Monarchie et gestion sécuritaire de l’islam

Le Maroc a un programme de réforme visant à promouvoir les libertés, avec une forte volonté de contrôle sécuritaire dicté par l’influence croissante des jihadistes.

Mohsine el Ahmadi

Il est impossible de parler des rapports entre islam et politique dans le contexte social marocain pendant la dernière décennie (2004-2014) sans remarquer la centralité du statut du roi Mohammed VI ainsi que son rôle déterminant dans le système politique. Sans doute, le roi renforce son pouvoir politique en marquant son territoire et en préservant son rôle, en tant qu’autorité religieuse suprême. Cependant, ce statut apparaît de plus en plus critiqué, voire contesté scientifiquement.
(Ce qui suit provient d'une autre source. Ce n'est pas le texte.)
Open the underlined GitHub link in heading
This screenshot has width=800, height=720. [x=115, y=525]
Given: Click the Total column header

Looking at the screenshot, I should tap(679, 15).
Et pour cause, la réalité aussi bien sociale, politique que religieuse n’est pas immuable.

Pour rendre compte de ces changements, cet article se propose d’analyser la nouvelle configuration entre le politique et le religieux au Maroc du roi Mohammed VI afin de montrer que le rôle politique du roi est tributaire de son statut religieux de Commandeur des Croyants et que l’un et l’autre se soutiennent mutuellement pour produire un surcroît de légitimité, à la fois religieuse et politique. Toutefois, cette solidarité de statut n’a pas manqué d’être interrogée pendant les moments cruciaux du Printemps arabe au Maroc.

Dans l’une de mes dernières publications (2009), j’avais défendu le point de vue selon lequel les pratiques politiques en matière religieuse au Maroc renvoient au registre de la laïcité, non pas à la française, c’est-à-dire agressive à l’égard de l’Église ou « hard », mais plutôt comme réaction « soft » à l’égard des agents de l’islam politique et de la mobilisation de l’ensemble du personnel religieux de l’État contre la menace islamiste. Ce point de vue a été perçu par de nombreux spécialistes de l’islam marocain comme une erreur de lecture de la réalité à la fois politique et religieuse. Cependant, ce paradoxe entre vécu séculier et discours islamisant devrait être pris au sérieux si nous voulons en rendre compte de façon nuancée.